Some of the causes of depression include an intensive illness such as cancer, ageing without family or societal support, sexual abuse, grief and family history of depression. There are warning signs that you are experiencing depression, and if you do, there are healthy ways to go about it. Here are four warning signs of depression and ways you can navigate the condition.
- Improper Sleeping Patterns
Sleep disturbances can be in the form of insomnia or oversleeping when it comes to depression. When going through depression, the overwhelming sadness and over-active mind, which usually is a sign of anxiety, may keep you up at night. This only means that the next day, not only will you be tackling overwhelming feelings of depression, but physical exhaustion, which is a result of lack of sleep.
On the other hand, you may find that you are oversleeping. Oversleeping may be a coping mechanism to escape the moments spent awake. Being awake means having to push through the feelings of heaviness and sadness while trying to accomplish the day’s demands, which is difficult.
Consider attending therapy for anxiety to tackle sleep disturbances. The fact that you’re too anxious to experience the day mindfully or too anxious to sleep means you may require professional assistance. No amount of sleeping pills or caffeine boosts will deal with the root cause of anxiety and depression.
If you no longer enjoy being around people or hanging around buzzing spaces suddenly, you may be experiencing depression. For example, if you were a social butterfly, you might find that people will begin commenting on how quiet you have become. You may begin to notice that you’d rather spend more time indoors than outdoors.
The reasons for self-isolation vary, including the fear of being a burden to others if they notice that you are mentally and emotionally struggling. You may also fear being judged or having your condition minimized because you may seemingly ‘have it all” and ‘others may have it worse.’ It, therefore, seems easier to self-isolate.
Although it may seem easier to self-isolate, interaction is a part of the healing process. You can consider picking a few trusted friends or family to regularly hang out with, even indoors and not out in public if it’s too taxing. You don’t have to share your thoughts and emotions with them whenever you meet, but enjoying moments with people who genuinely care about you may help you feel better about yourself. Prolonged periods of self-isolation may intensify depression.
- Alcohol or Drug Abuse
If you find yourself heavily relying on alcohol to enjoy yourself, relax, fall asleep or temporarily quieten your mind, you might be experiencing symptoms of depression.
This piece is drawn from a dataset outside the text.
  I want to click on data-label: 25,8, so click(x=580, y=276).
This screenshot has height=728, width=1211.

Drugs and alcohol can provide a temporary feel-good state of mind but have negative effects on your wellness. Seeing that alcohol is a depressant, you may find that the more you drink, the more depressed you feel.
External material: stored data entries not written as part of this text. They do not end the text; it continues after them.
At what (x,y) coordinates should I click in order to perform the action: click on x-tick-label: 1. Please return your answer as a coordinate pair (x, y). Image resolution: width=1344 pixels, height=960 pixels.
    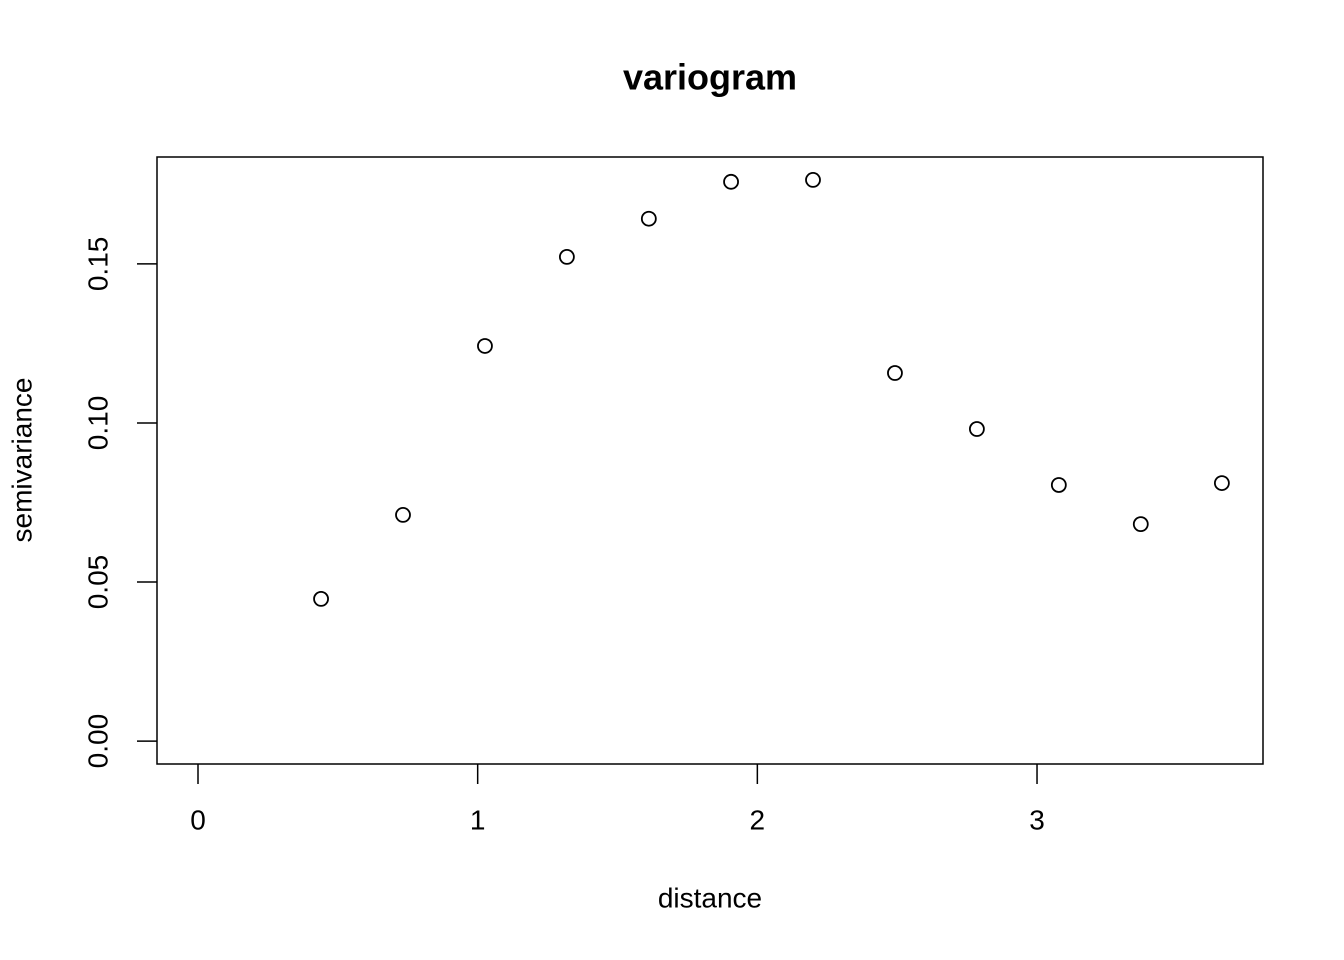
    Looking at the image, I should click on (478, 820).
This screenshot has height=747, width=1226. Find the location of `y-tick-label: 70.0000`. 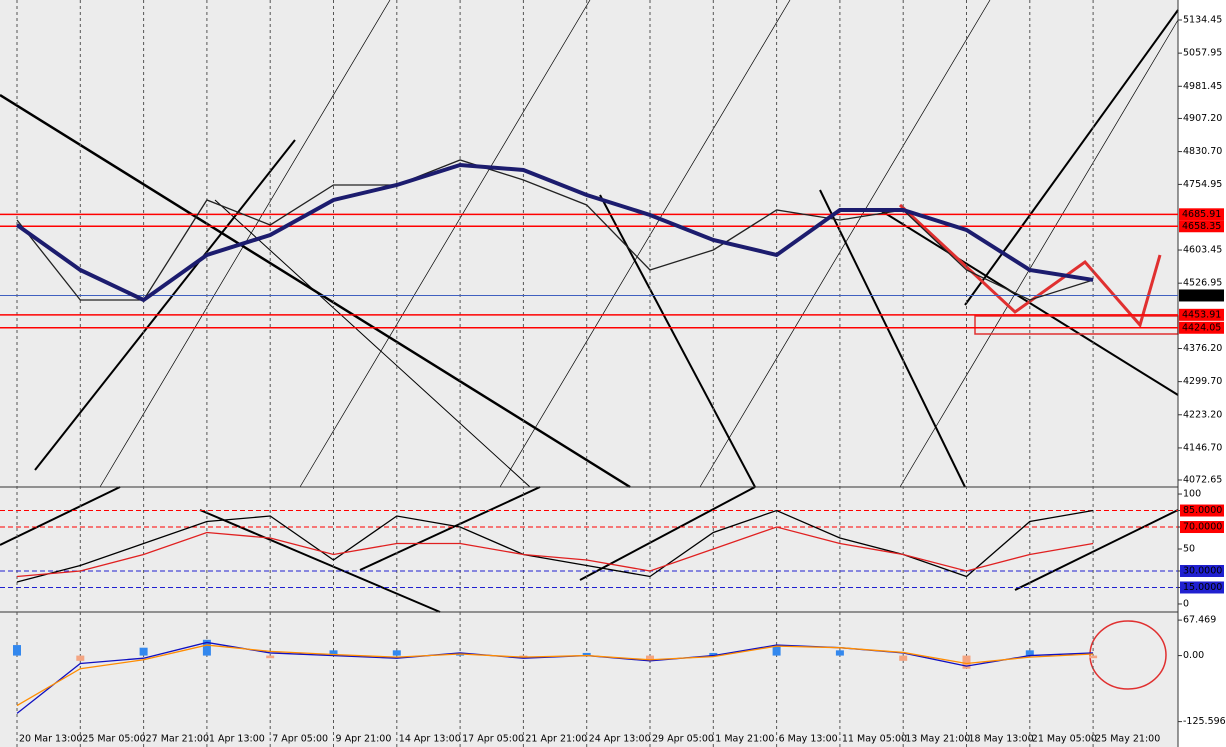

y-tick-label: 70.0000 is located at coordinates (1202, 528).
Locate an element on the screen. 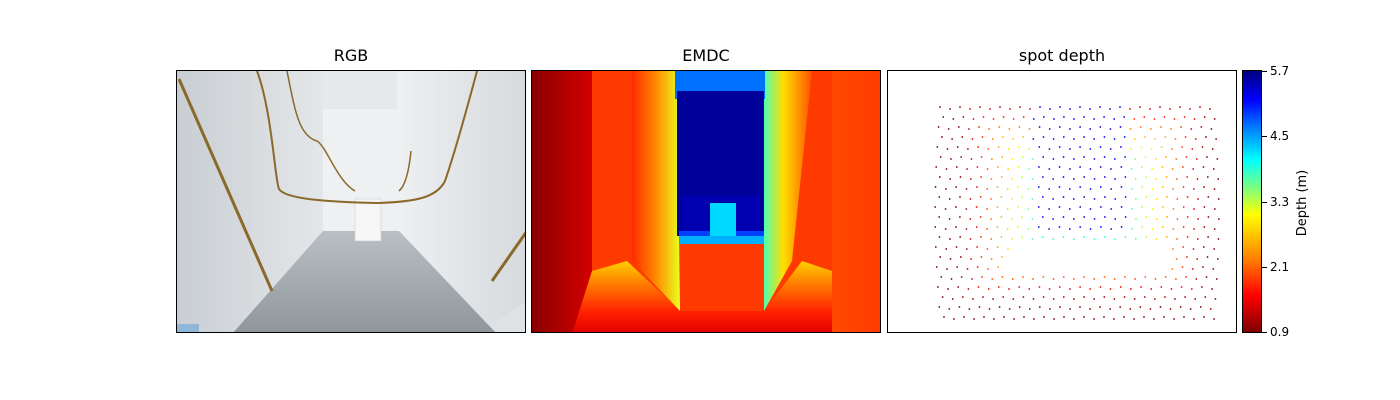 The width and height of the screenshot is (1400, 400). colorbar-tick-label: 4.5 is located at coordinates (1280, 136).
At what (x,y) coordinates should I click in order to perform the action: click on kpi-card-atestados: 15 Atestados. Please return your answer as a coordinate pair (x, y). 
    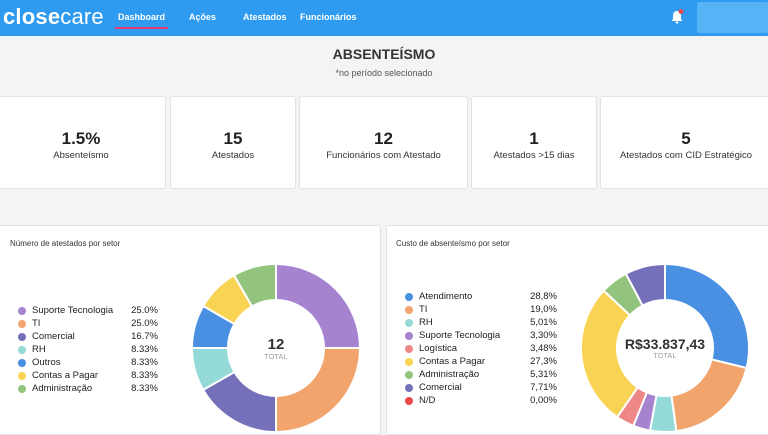
    Looking at the image, I should click on (233, 142).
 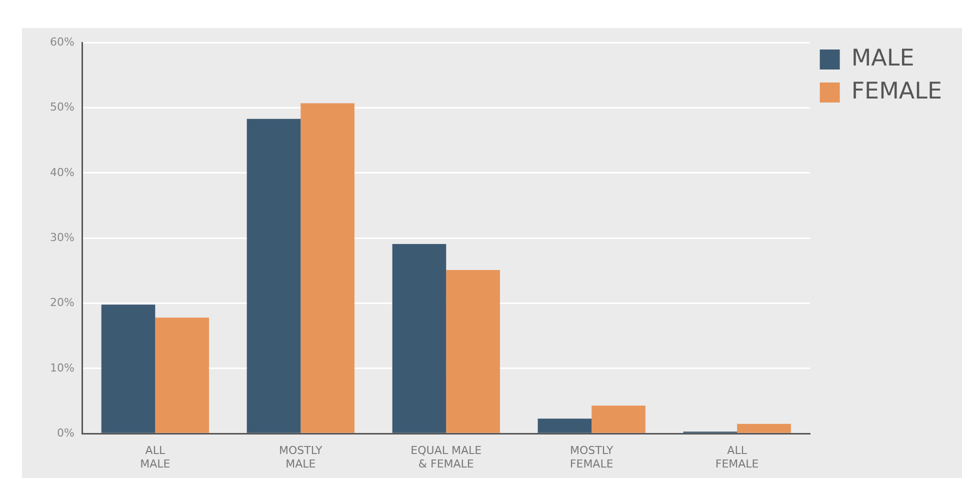 I want to click on x-tick-label: MOSTLY MALE, so click(x=301, y=457).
It’s crucial to reach out to an alcohol and drugs helpline should you find yourself in such a position. Such entities are qualified to refer therapists who will work with them to help you through depression in a healthier way.
- Consistent Thoughts Of Death
Death is an inevitable occurrence; however, if you imagine death as the better option than living, you may be experiencing depression. Being alive means having to experience the heaviness of depression, and death may seem like the answer to ending what may seem to be a never-ending cycle of sadness. You may begin visualizing your funeral or feeling pleased with the thought that you can end your life.
Although it may seem as if death is the answer, speaking with psychotherapists may help you realize that your time on earth is precious though it feels heavy. Psychotherapists will help you navigate the heaviness you feel daily. You may reach a stage where you hardly think about death as an answer to depression because of the coping tools you gathered.
Depression is a mental condition that requires professional guidance to navigate, although it’s sometimes mistakenly brushed off feelings of sadness. Some of the signs that you are experiencing depression include insomnia or oversleeping. Regardless of the type of sleep disturbance, you can reach out to a therapist to help you from a professional standpoint. Self-isolation and constant thoughts of death are also major warning signs of depression.